GloVe vectors^[14] ^[15] use global statistics to predict the probability of word j appearing in the context of word i with a least-squares objective. The general idea is to first count for all pairs of words their co-occurrence, then find values such that for each pair of word vectors, their dot product equals the logarithm of the words’ probability of co-occurrence.

Elmo (Embeddings from Language Models) vectors^[16] contain values that have been learned from a neural network with a particular architecture known as a bidirectional Long Short Term Memory (biLSTM or biLM) network. These networks have multiple internal layers, some of which provide feedback to each other. Bidirectionality refers to training on both the original sentences and its reverse to captures certain syntactic dependencies on the semantics of a word. In addition, unlike the other types of vectors discussed here, the representation of a word using an Elmo vector is a function of the entire sentence in which it occurs, rather than just a small number of nearby words.

For a particular application, the method of training is likely to not be as important as the data that was used to create the vectors, which should be as similar to the target domain as possible. There are pretrained vectors available for several common domains. A common source of pretrained embeddings is the Stanford Natural Language Group^[17]. There are also programs (with detailed instructions) that are available to train new vectors from a corpus. Software for training on new data can be found within open source and commercial (but free) software libraries, including Rehurek’s Gensim^[18] and Fast Text^[19]. The spaCy library ^[20] also includes pretrained embeddings within the larger versions of their language models.
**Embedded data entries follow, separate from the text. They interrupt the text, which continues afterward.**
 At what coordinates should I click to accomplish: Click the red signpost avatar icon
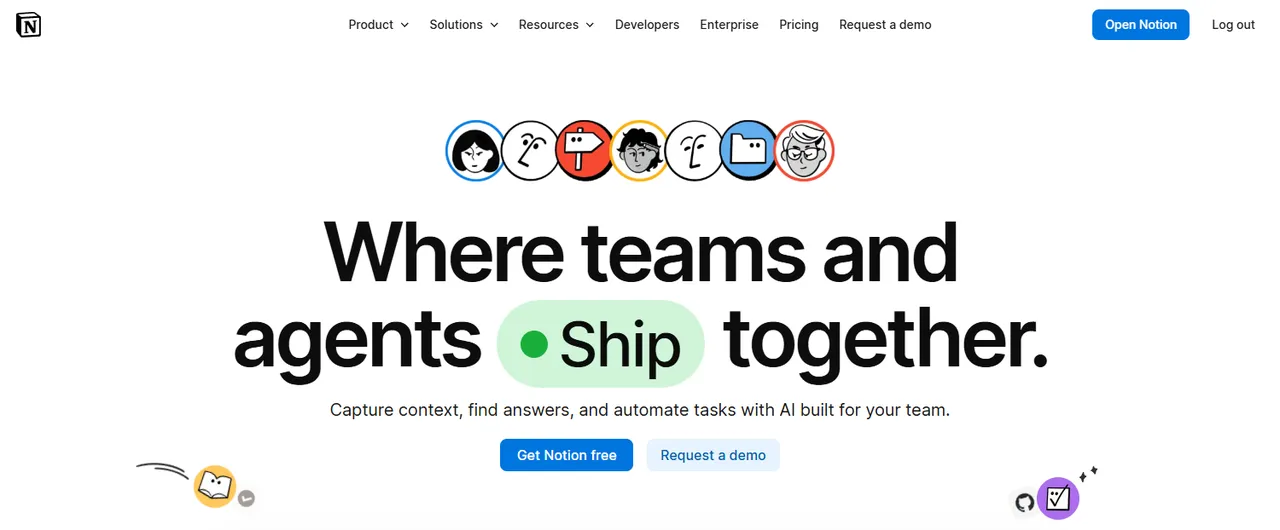pyautogui.click(x=585, y=151)
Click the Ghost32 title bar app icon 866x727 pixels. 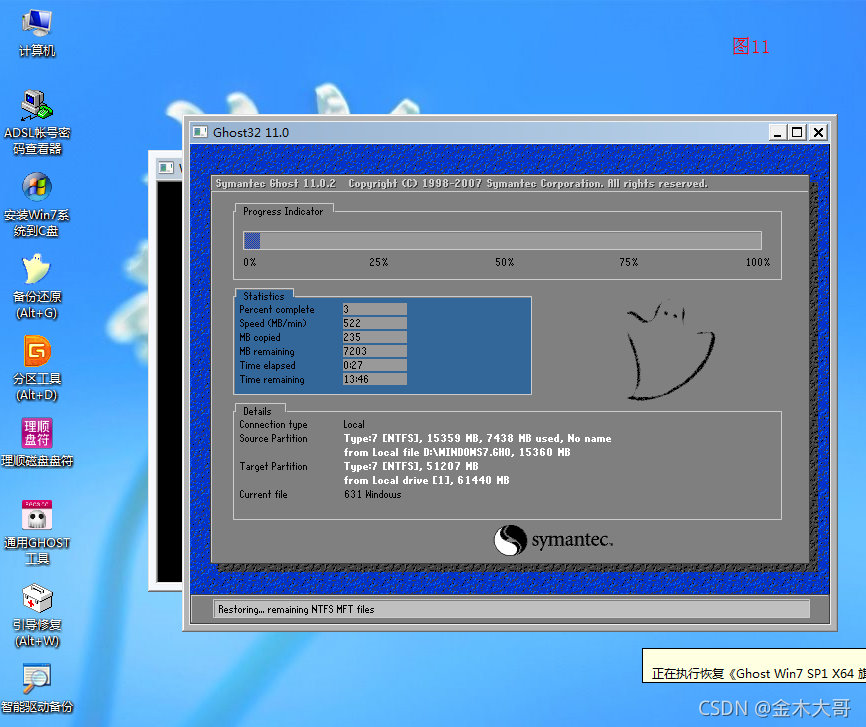point(200,132)
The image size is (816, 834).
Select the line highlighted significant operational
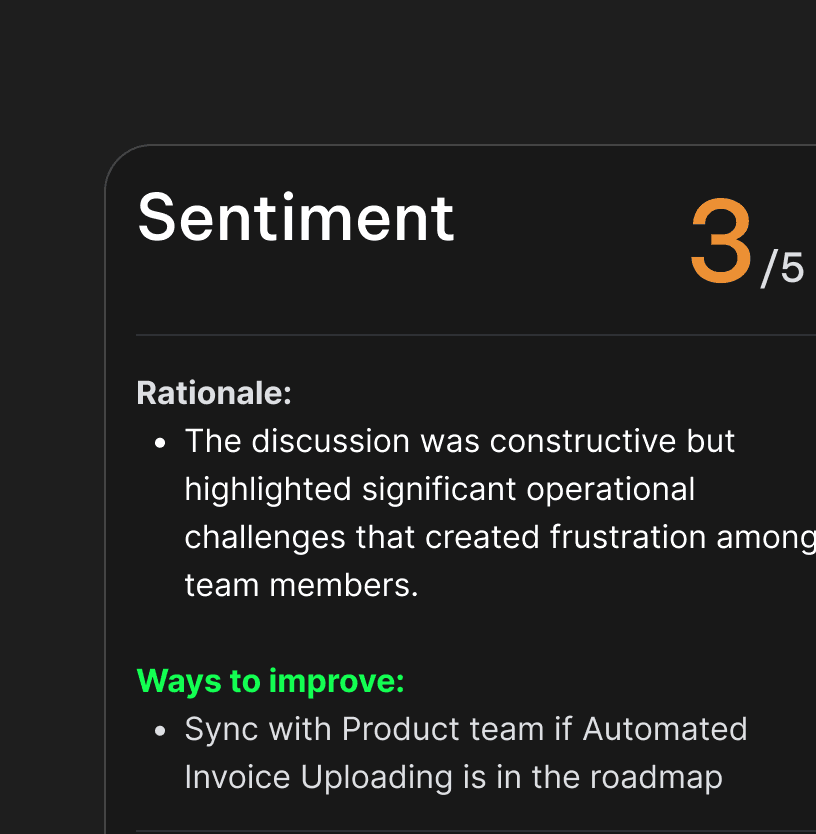coord(439,489)
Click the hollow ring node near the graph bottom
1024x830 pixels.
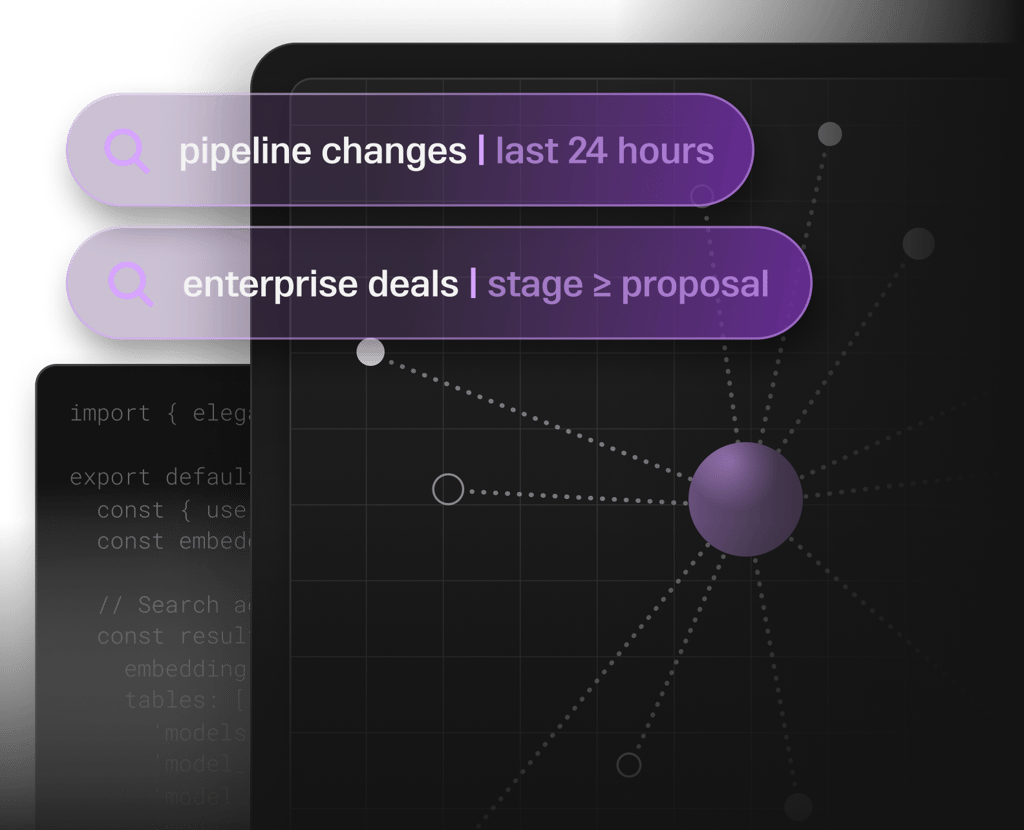(x=628, y=765)
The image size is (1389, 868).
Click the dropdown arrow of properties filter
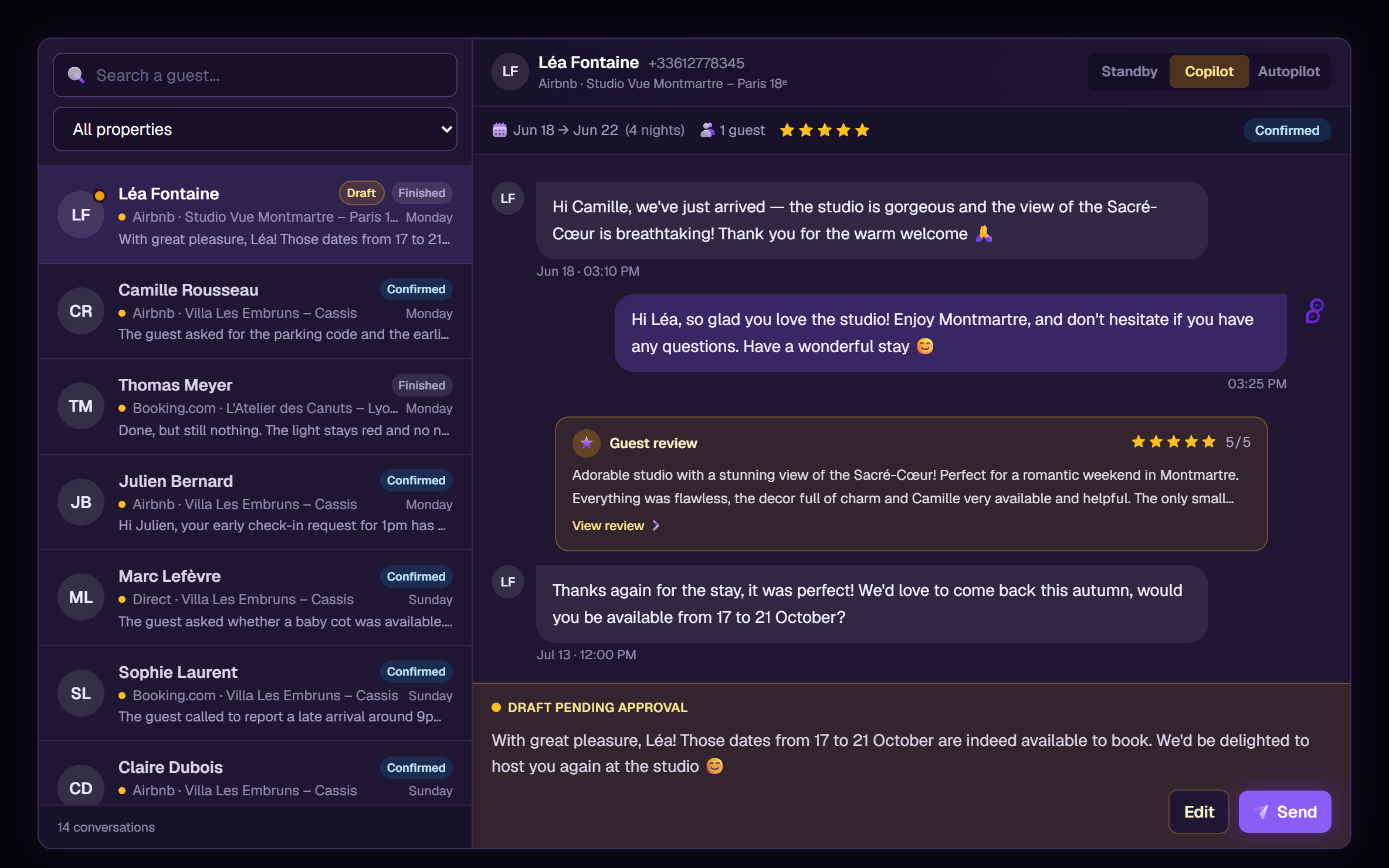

The domains commonly used for pretraining are: Wikipedia (a web-based encyclopedia), Gigaword (newspaper text, including Associated Press and New York Times), Common Crawl (web page text), Twitter (online news and social networking text), Google News (aggregated newspaper text), and the “1 Billion Word Benchmark”, approximately 800M tokens of news crawl data first distributed at a machine translation conference (WMT) in 2011. These pretrained vectors cover vocabularies of 400K to 2.2M words, with vectors of dimension from 50 to 300.

2.1.4 Trees and Graphs

When one considers the organization of an entire sentence, or processing architectures for finding such organization, NLP algorithms rely on the datatypes of trees and graphs. Graphs are specified by a set of nodes and connections between pairs of nodes, called edges. Trees are a special case of graphs where edges are directed edges and each node has a unique predecessor (the parent) and multiple possible successors (the children). By convention the root (a node with no predecessor in the tree) is drawn at the top. For NLP, data is most likely to be represented as a tree. Graphs are used as a processing model as a way of representing the state of a search or the architecture used to train a classifier.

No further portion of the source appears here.